[Source records]

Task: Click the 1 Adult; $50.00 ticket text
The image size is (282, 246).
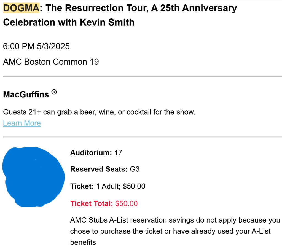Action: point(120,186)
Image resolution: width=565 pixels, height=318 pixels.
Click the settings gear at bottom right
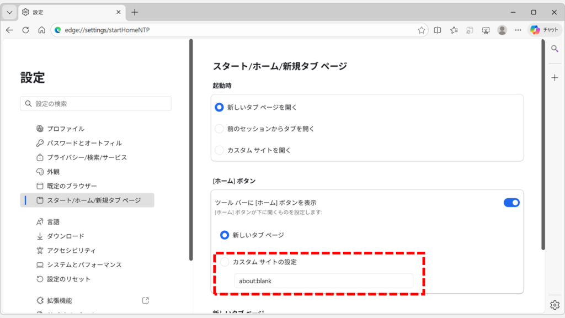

* * *

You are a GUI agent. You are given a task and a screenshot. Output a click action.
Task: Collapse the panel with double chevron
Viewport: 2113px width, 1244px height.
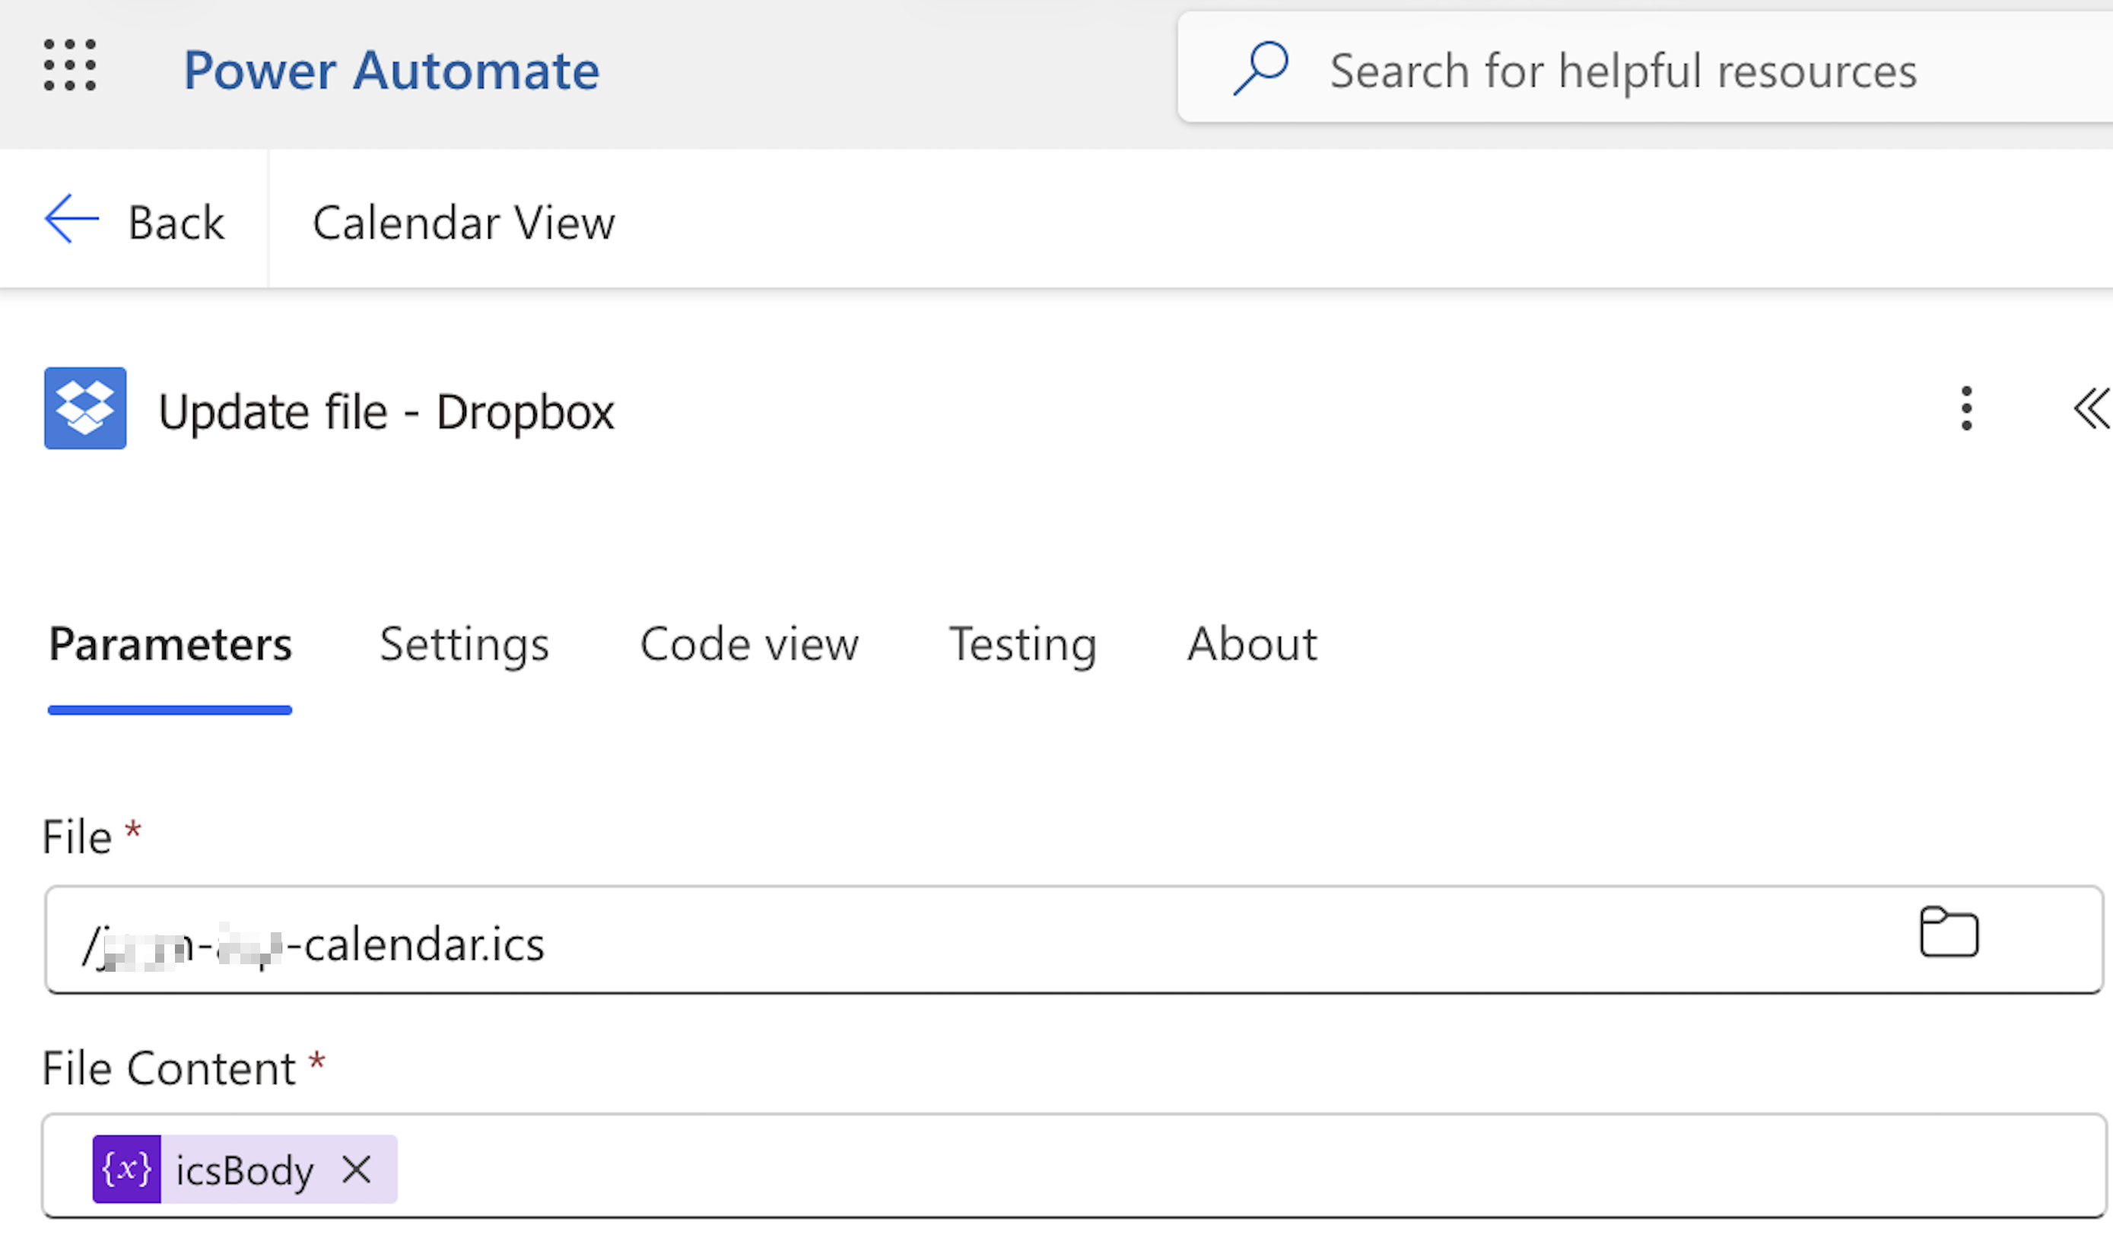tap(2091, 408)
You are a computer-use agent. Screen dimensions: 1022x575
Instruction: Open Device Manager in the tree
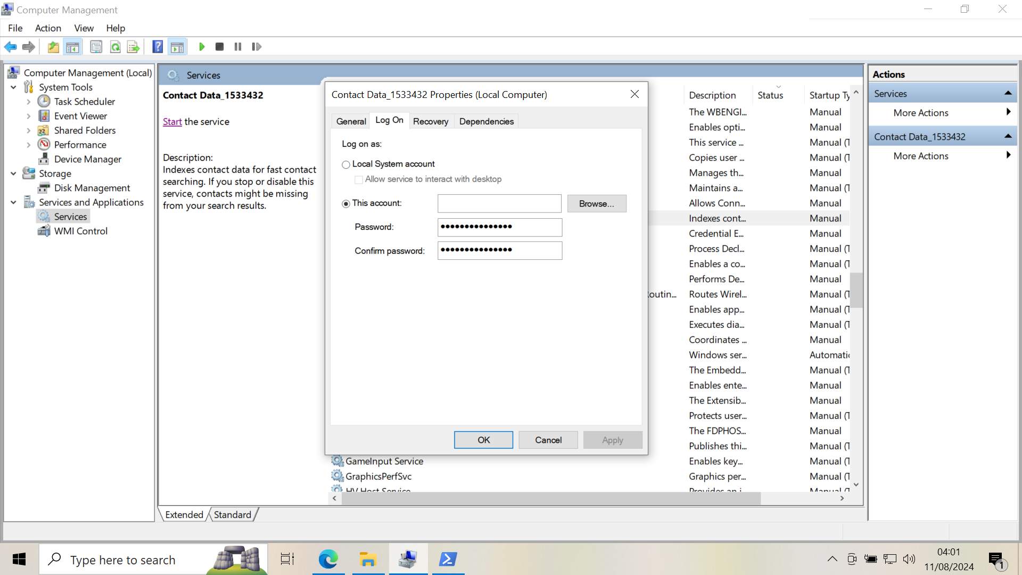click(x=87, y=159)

» **Written exercise**
Locate each line in the records above that contains the word "agent" and copy it in full.

» **Full solution**
You are a GUI agent. You are given a task and a screenshot. Output a click action.
You are a computer-use agent. Screen dimensions: 1022x575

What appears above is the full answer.